Improving Resource Allocation in MOEA/D with Decision-Space Diversity Metrics

Abstract

One of the main algorithms for solving Multi-Objective Optimization Problems is the Multi-Objective Evolutionary Algorithm Based on Decomposition (MOEA/D). It is characterized by decomposing the multiple objectives into a large number of single-objective subproblems, and then solving these subproblems in parallel. Usually, these subproblems are considered equivalent, but there are works that indicate that some subproblems can be more difficult than others, and that spending more computational resources in these subproblems can improve the performance of MOEA/D. One open question about this strategy of “Resource Allocation” is: what should be the criteria for allocating more computational effort on one problem or another? In this work we investigate this question.
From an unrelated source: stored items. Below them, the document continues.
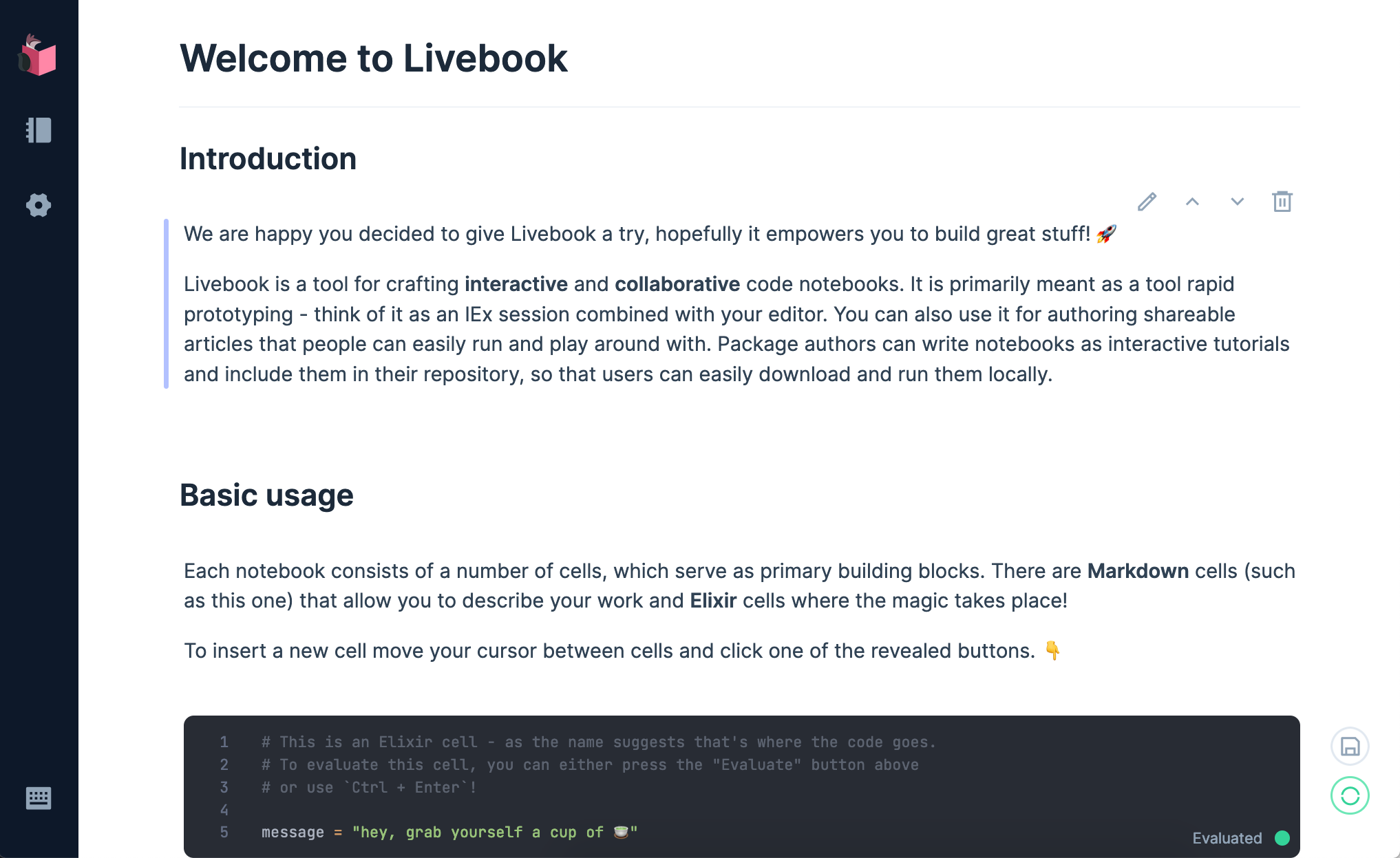Click the Evaluated status label
Screen dimensions: 1400x858
coord(1227,838)
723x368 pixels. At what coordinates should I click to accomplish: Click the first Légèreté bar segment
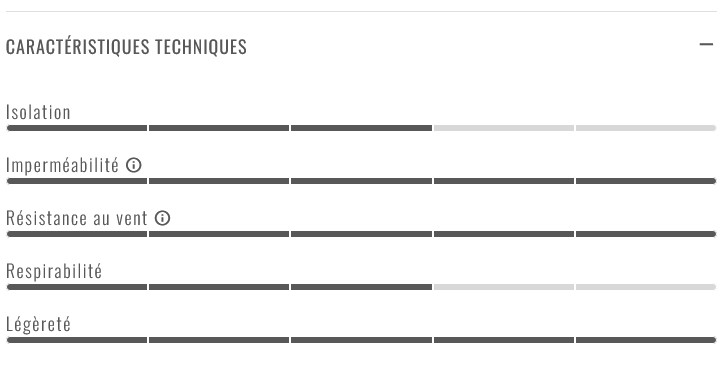77,340
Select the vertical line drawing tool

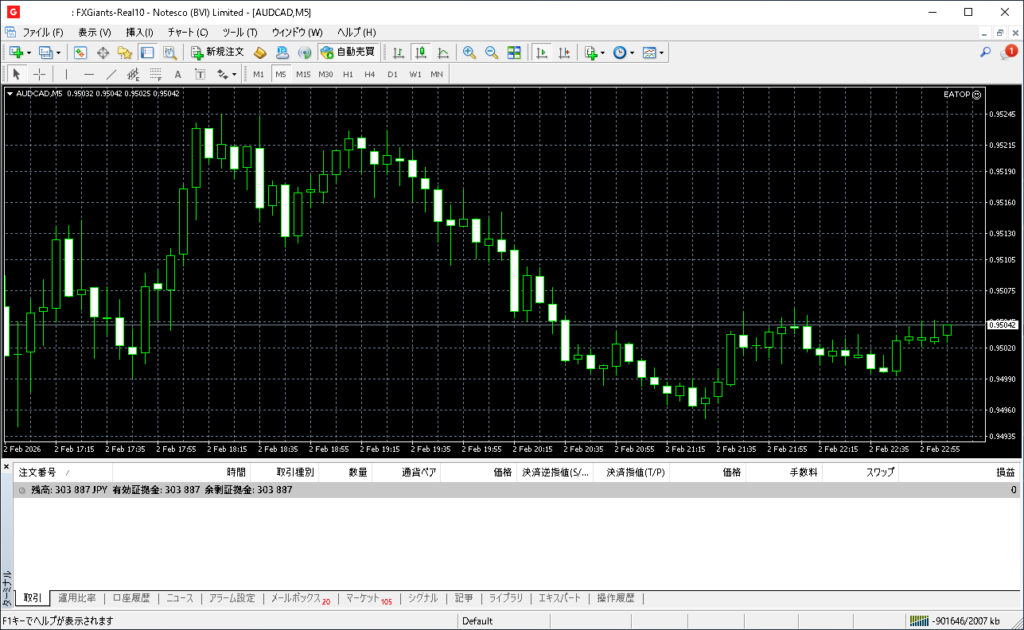pos(67,74)
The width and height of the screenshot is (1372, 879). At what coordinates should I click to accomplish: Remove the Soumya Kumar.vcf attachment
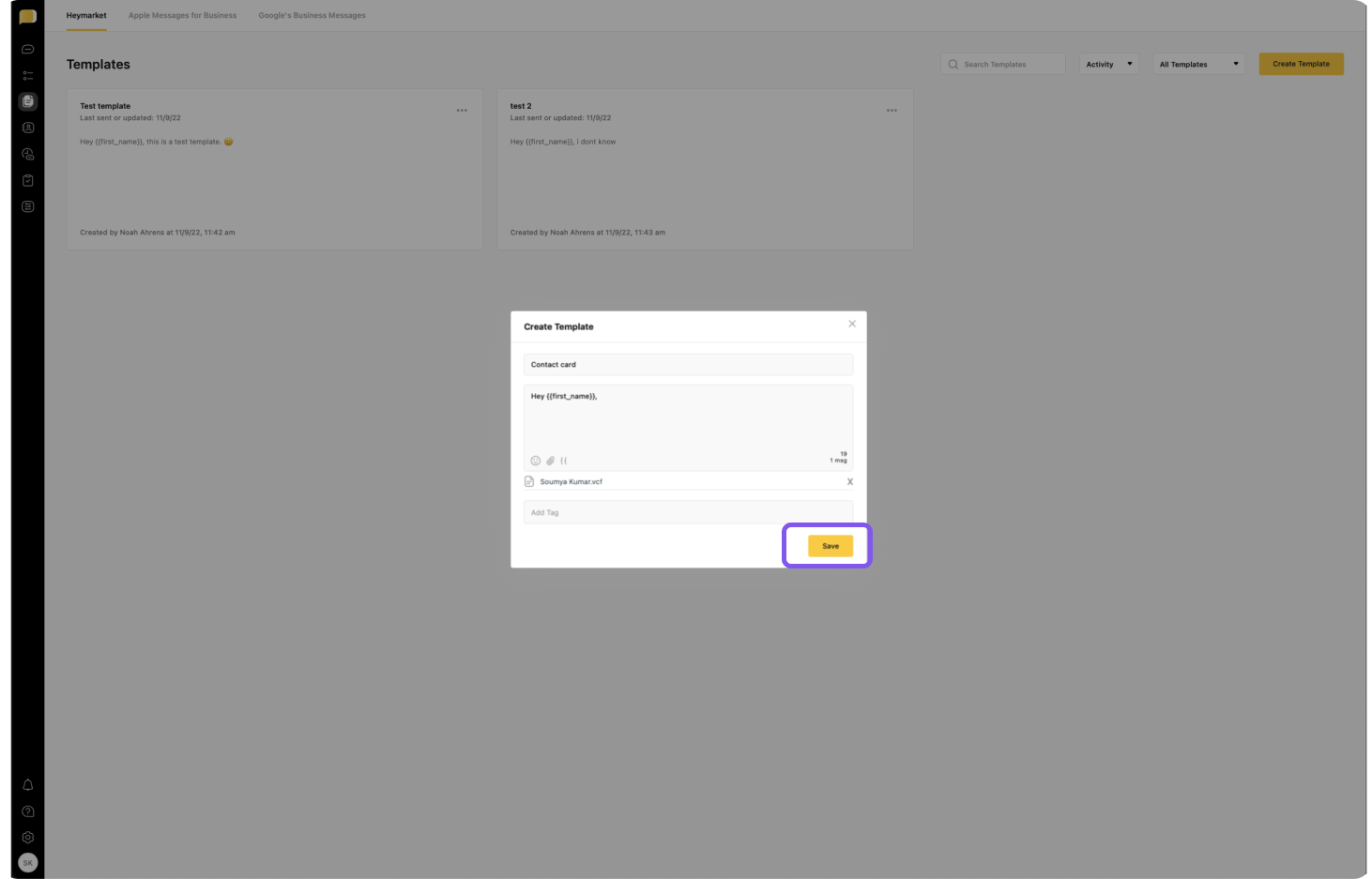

We study four different ways to prioritize subproblems: Randomly, Relative Improvement, Diversity in Decision Space (proposed in this work), and inverted Diversity in Decision Space (also proposed in this work). We compare the performance of MOEA/D using these four different “priority functions” on the DTLZ and UF benchmarks. We evaluate the resulting IGD, proportion of non-dominated solutions, and visually analyse the resulting resource allocation and Pareto Front. The result of our experiments is that the priority function using diversity in decision space improved the MOEA/D, achieving better IGD values and higher proportion of non-dominated solutions.